We will always have innocent appearing code with these kinds of
assumptions built-in. However it would be wise to annotate such
code to make the assumptions explicit, which can avoid a great deal
of agony when the code is reused under other systems.

In the following example, the code is as downloaded from the
referenced URL, and the comments are entirely mine, including the
'every 5' linenumber references.

/* Making fatal hidden assumptions */
/* Paul Hsiehs version of strlen.
http://www.azillionmonkeys.com/qed/asmexample.html

Some sneaky hidden assumptions here:
1. p = s - 1 is valid. Not guaranteed. Careless coding.
2. cast (int) p is meaningful. Not guaranteed.
3. Use of 2's complement arithmetic.
4. ints have no trap representations or hidden bits.
5. 4 == sizeof(int) && 8 == CHAR_BIT.
6. size_t is actually int.
7. sizeof(int) is a power of 2.
8. int alignment depends on a zeroed bit field.

Since strlen is normally supplied by the system, the system
designer can guarantee all but item 1. Otherwise this is
not portable. Item 1 can probably be beaten by suitable
code reorganization to avoid the initial p = s - 1. This
is a serious bug which, for example, can cause segfaults
on many systems.
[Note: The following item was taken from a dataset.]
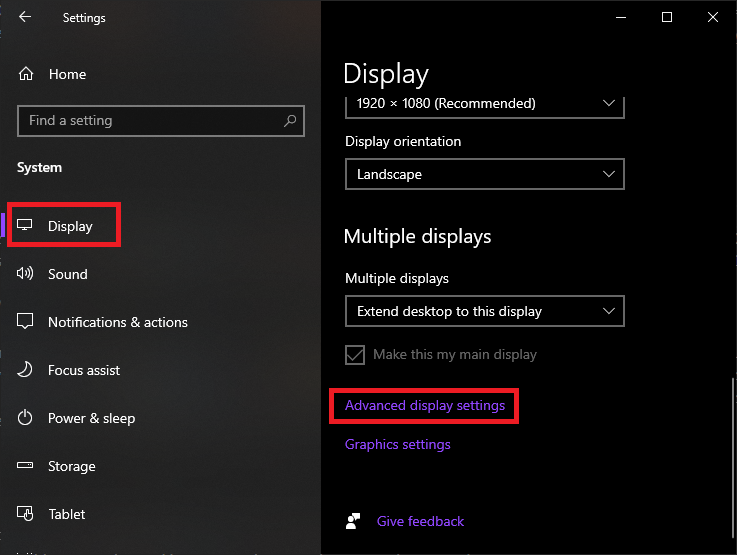Image resolution: width=737 pixels, height=555 pixels.
Task: Open the display resolution dropdown
Action: pos(485,107)
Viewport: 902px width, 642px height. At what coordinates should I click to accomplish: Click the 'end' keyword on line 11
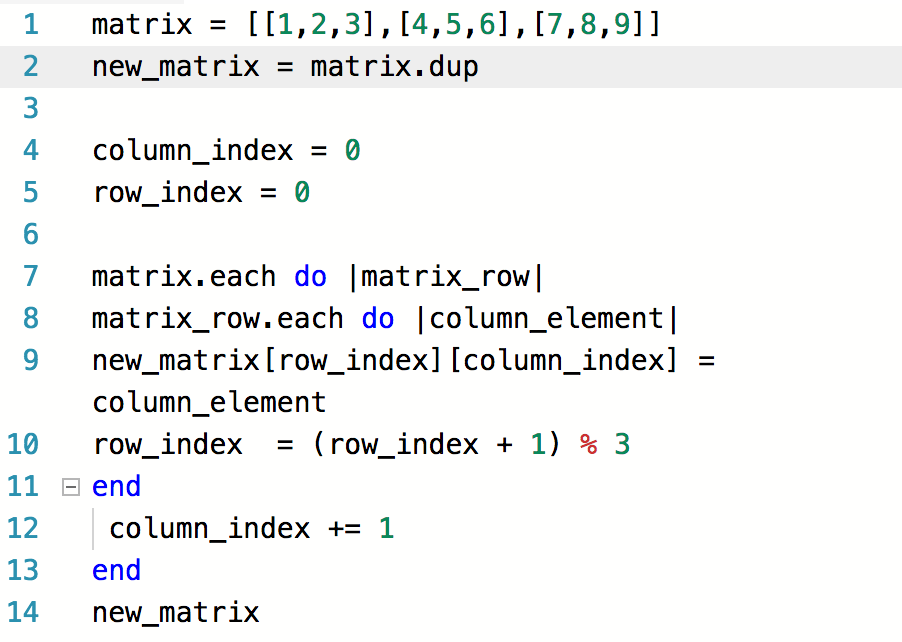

It is most likely to foul when (int)s
has the value 0, and is meaningful.

He fails to make the valid assumption: 1 == sizeof(char).
*/

#define hasNulByte(x) ((x - 0x01010101) & ~x & 0x80808080)
#define SW (sizeof (int) / sizeof (char))

int xstrlen (const char *s) {
const char *p; /* 5 */
int d;

p = s - 1;
do {
p++; /* 10 */
if ((((int) p) & (SW - 1)) == 0) {
do {
d = *((int *) p);
p += SW;
} while (!hasNulByte (d)); /* 15 */
p -= SW;
}
} while (*p != 0);
return p - s;
} /* 20 */

Let us start with line 1! The constants appear to require that
sizeof(int) be 4, and that CHAR_BIT be precisely 8. I haven't
really looked too closely, and it is possible that the ~x term
allows for larger sizeof(int), but nothing allows for larger
CHAR_BIT. A further hidden assumption is that there are no trap
values in the representation of an int. Its functioning is
doubtful when sizeof(int) is less that 4. At the least it will
force promotion to long, which will seriously affect the speed.

This is an ingenious and speedy way of detecting a zero byte within
an int, provided the preconditions are met. There is nothing wrong
with it, PROVIDED we know when it is valid.

In line 2 we have the confusing use of sizeof(char), which is 1 by
definition. This just serves to obscure the fact that SW is
actually sizeof(int) later. No hidden assumptions have been made
here, but the usage helps to conceal later assumptions.

Line 4. Since this is intended to replace the systems strlen()
function, it would seem advantageous to use the appropriate
signature for the function. In particular strlen returns a size_t,
not an int. size_t is always unsigned.

In line 8 we come to a biggie. The standard specifically does not
guarantee the action of a pointer below an object. The only real
purpose of this statement is to compensate for the initial
increment in line 10. This can be avoided by rearrangement of the
code, which will then let the routine function where the
assumptions are valid. This is the only real error in the code
that I see.

In line 11 we have several hidden assumptions. The first is that
the cast of a pointer to an int is valid. This is never
guaranteed. A pointer can be much larger than an int, and may have
all sorts of non-integer like information embedded, such as segment
id. If sizeof(int) is less than 4 the validity of this is even
less likely.

Then we come to the purpose of the statement, which is to discover
if the pointer is suitably aligned for an int. It does this by
bit-anding with SW-1, which is the concealed sizeof(int)-1. This
won't be very useful if sizeof(int) is, say, 3 or any other
non-poweroftwo. In addition, it assumes that an aligned pointer
will have those bits zero. While this last is very likely in
todays systems, it is still an assumption. The system designer is
entitled to assume this, but user code is not.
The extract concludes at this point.